Jubir Satgas COVID-19 Wiku Adisasmito mengatakan jika meskipun sekolah tatap muka mulai dibuka tahun depan, kegiatan belajar mengajar tidak dapat digelar secara instan seperti sedia kala

WowKeren - Menteri Pendidikan dan Kebudayaan Nadiem Makarim telah memberi lampu hijau bagi Pemda terkait pembukaan sekolah tatap muka. Tentu saja, kebijakan ini menuai sorotan.

Juru Bicara Satuan Tugas Penanganan COVID-19 Wiku Adisasmito mengatakan jika meskipun sekolah tatap muka mulai dibuka tahun depan, kegiatan belajar mengajar tidak dapat digelar secara instan seperti sedia kala.

"Kegiatan belajar mengajar tatap muka yang akan mulai dilakukan tahun depan," kata Wiku, Selasa (24/11). "Tidak berarti kegiatan belajar mengajar akan berlangsung seperti sedia kala secara instan."


Selain itu, institusi pendidikan juga berpotensi menjadi klaster corona.
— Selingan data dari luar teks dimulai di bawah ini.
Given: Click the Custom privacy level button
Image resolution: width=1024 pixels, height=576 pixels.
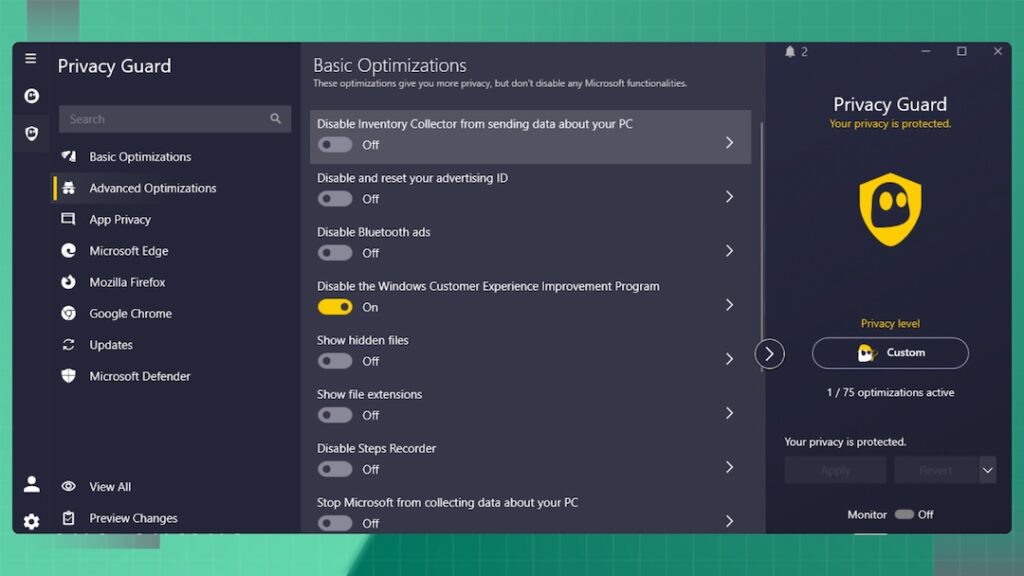Looking at the screenshot, I should (890, 353).
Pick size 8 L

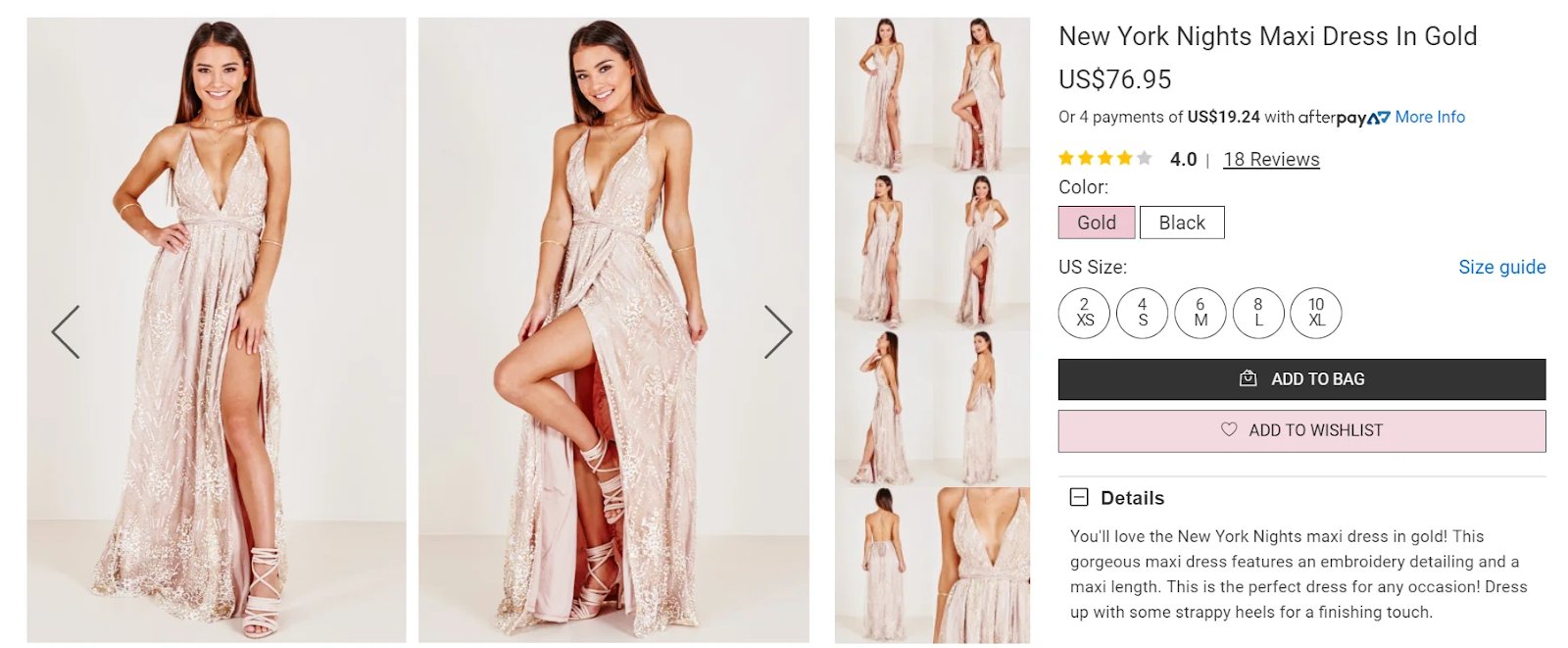[x=1258, y=313]
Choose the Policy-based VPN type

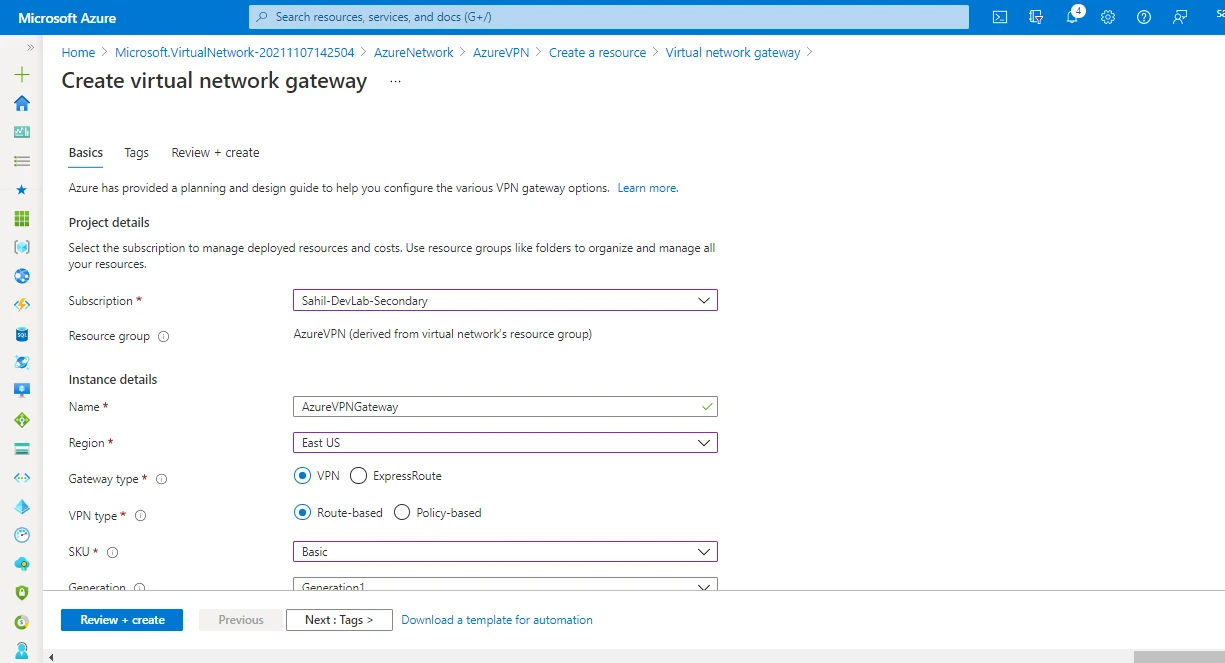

Hal ini bisa saja terjadi jika kegiatan belajar tersebut tak dibarengi dengan penerapan protokol pencegahan COVID-19 yang ketat. "Perlu diingat, instansi pendidikan dapat menjadi salah satu klaster penularan COVID-19 apabila aktivitasnya tidak berpedoman pada protokol kesehatan," tutur dia.

Untuk bisa menggelar kegiatan pembelajaran secara tatap muka, maka ada sejumlah syarat khusus yang harus dipatuhi. Syaratnya mulai dari ketersediaan sarana sanitasi dan kebersihan seperti toilet bersih dan layak, sarana cuci tangan menggunakan sabun dan air mengalir atau hand sanitizer dan disinfektan. Selain itu, sekolah juga harus memiliki akses ke fasilitas pelayanan kesehatan.

Sekolah juga harus memastikan agar murid mereka menggunakan masker dan menyiapkan alat pengukur suhu. Tak cukup sampai di situ, sekolah juga harus memiliki pemetaan seluruh elemen sekolah yang mencakup kondisi kesehatan atau riwayat komorbid, risiko perjalanan pulang pergi. "Kemudian juga persetujuan komite sekolah atau perwakilan orang tua atau wali," ujar Wiku.

Tentu saja, sebelum sekolah benar-benar akan menggelar kegiatan belajar tatap muka maka harus melakukan simulasi terlebih dahulu. Menurut Wiku, 1,5 bulan merupakan waktu yang cukup untuk berlatih.